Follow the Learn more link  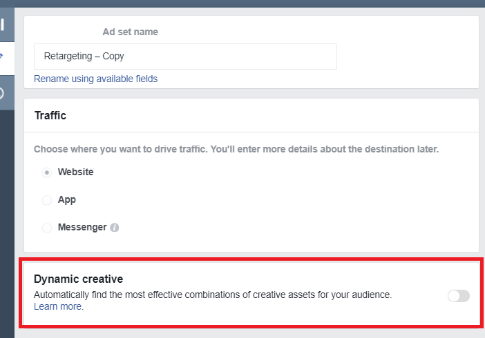point(59,306)
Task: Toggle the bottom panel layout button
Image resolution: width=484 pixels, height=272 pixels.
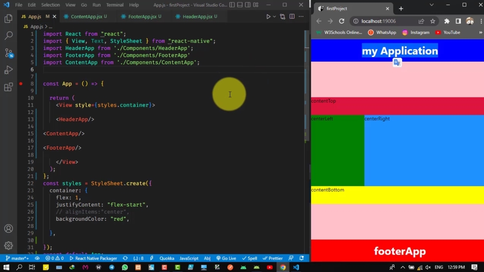Action: [240, 5]
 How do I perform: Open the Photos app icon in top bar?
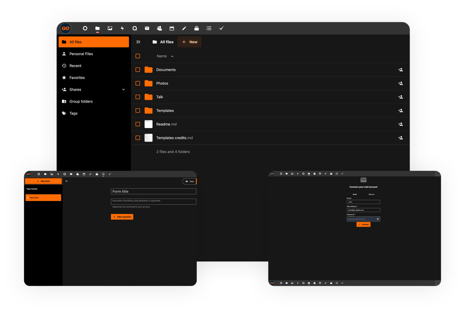[x=110, y=29]
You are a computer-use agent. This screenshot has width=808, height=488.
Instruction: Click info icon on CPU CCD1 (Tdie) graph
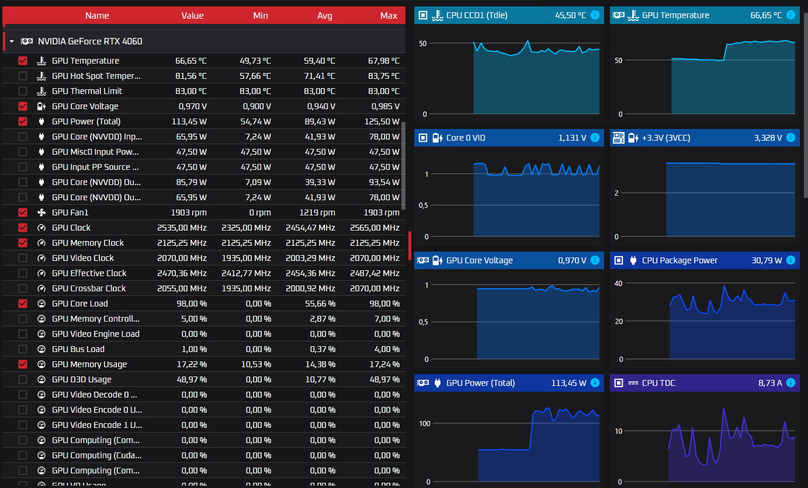coord(595,15)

__Written request__: Set down the data word for word, beginning with the line that contains "You are a computer-use" and continuing through the end of the data. Leave the pictures out.

__Result of the exercise__:
You are a computer-use agent. This screenshot has width=808, height=488.
Instruction: Click info icon on CPU CCD1 (Tdie) graph
coord(595,15)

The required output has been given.